MATERIAL PROVIDED —
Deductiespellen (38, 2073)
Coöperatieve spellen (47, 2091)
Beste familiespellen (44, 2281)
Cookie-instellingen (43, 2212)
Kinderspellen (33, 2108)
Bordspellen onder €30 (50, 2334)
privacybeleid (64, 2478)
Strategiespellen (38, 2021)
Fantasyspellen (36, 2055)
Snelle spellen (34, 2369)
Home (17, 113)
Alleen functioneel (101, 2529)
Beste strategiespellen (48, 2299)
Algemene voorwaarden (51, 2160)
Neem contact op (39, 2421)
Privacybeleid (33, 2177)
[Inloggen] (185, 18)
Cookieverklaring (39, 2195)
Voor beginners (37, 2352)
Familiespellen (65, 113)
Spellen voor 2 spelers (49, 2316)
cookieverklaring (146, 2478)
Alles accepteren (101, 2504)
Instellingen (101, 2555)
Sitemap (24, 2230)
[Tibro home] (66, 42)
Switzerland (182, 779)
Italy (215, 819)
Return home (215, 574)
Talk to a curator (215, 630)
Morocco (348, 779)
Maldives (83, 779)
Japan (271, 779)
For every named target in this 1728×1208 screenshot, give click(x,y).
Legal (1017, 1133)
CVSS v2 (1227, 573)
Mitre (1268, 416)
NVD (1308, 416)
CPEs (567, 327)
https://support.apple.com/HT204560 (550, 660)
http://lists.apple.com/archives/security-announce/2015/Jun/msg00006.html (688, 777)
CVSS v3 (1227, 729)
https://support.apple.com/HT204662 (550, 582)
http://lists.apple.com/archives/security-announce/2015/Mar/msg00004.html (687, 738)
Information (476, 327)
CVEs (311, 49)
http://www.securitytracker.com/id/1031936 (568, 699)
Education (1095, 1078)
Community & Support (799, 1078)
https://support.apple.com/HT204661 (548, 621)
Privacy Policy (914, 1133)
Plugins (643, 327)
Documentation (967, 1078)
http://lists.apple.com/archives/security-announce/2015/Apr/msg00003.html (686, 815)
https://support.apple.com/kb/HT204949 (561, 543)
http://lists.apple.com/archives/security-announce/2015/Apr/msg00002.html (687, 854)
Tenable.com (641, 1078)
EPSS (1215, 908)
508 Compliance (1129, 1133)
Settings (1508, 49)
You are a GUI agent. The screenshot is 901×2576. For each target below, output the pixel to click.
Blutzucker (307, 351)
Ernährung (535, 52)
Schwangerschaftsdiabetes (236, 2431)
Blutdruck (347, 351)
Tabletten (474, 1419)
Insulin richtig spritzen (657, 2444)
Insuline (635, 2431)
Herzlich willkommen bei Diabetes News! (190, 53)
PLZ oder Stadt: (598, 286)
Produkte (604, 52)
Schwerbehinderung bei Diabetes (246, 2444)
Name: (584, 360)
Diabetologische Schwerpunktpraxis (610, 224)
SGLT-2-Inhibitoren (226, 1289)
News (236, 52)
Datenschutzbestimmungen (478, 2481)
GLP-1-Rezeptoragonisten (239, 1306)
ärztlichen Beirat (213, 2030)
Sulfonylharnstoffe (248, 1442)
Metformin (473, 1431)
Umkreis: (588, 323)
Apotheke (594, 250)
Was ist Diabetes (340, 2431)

TASK STATEMENT — Could you reproduce exactly the lines of the entries above, from the one with "Bordspellen onder €30 (50, 2334)" through the one with "CVSS v3 (1227, 729)", and nothing else?

RESPONSE TO THE EXERCISE —
Bordspellen onder €30 (50, 2334)
privacybeleid (64, 2478)
Strategiespellen (38, 2021)
Fantasyspellen (36, 2055)
Snelle spellen (34, 2369)
Home (17, 113)
Alleen functioneel (101, 2529)
Beste strategiespellen (48, 2299)
Algemene voorwaarden (51, 2160)
Neem contact op (39, 2421)
Privacybeleid (33, 2177)
[Inloggen] (185, 18)
Cookieverklaring (39, 2195)
Voor beginners (37, 2352)
Familiespellen (65, 113)
Spellen voor 2 spelers (49, 2316)
cookieverklaring (146, 2478)
Alles accepteren (101, 2504)
Instellingen (101, 2555)
Sitemap (24, 2230)
[Tibro home] (66, 42)
Switzerland (182, 779)
Italy (215, 819)
Return home (215, 574)
Talk to a curator (215, 630)
Morocco (348, 779)
Maldives (83, 779)
Japan (271, 779)
For every named target in this 1728×1208 screenshot, give click(x,y).
Legal (1017, 1133)
CVSS v2 (1227, 573)
Mitre (1268, 416)
NVD (1308, 416)
CPEs (567, 327)
https://support.apple.com/HT204560 (550, 660)
http://lists.apple.com/archives/security-announce/2015/Jun/msg00006.html (688, 777)
CVSS v3 (1227, 729)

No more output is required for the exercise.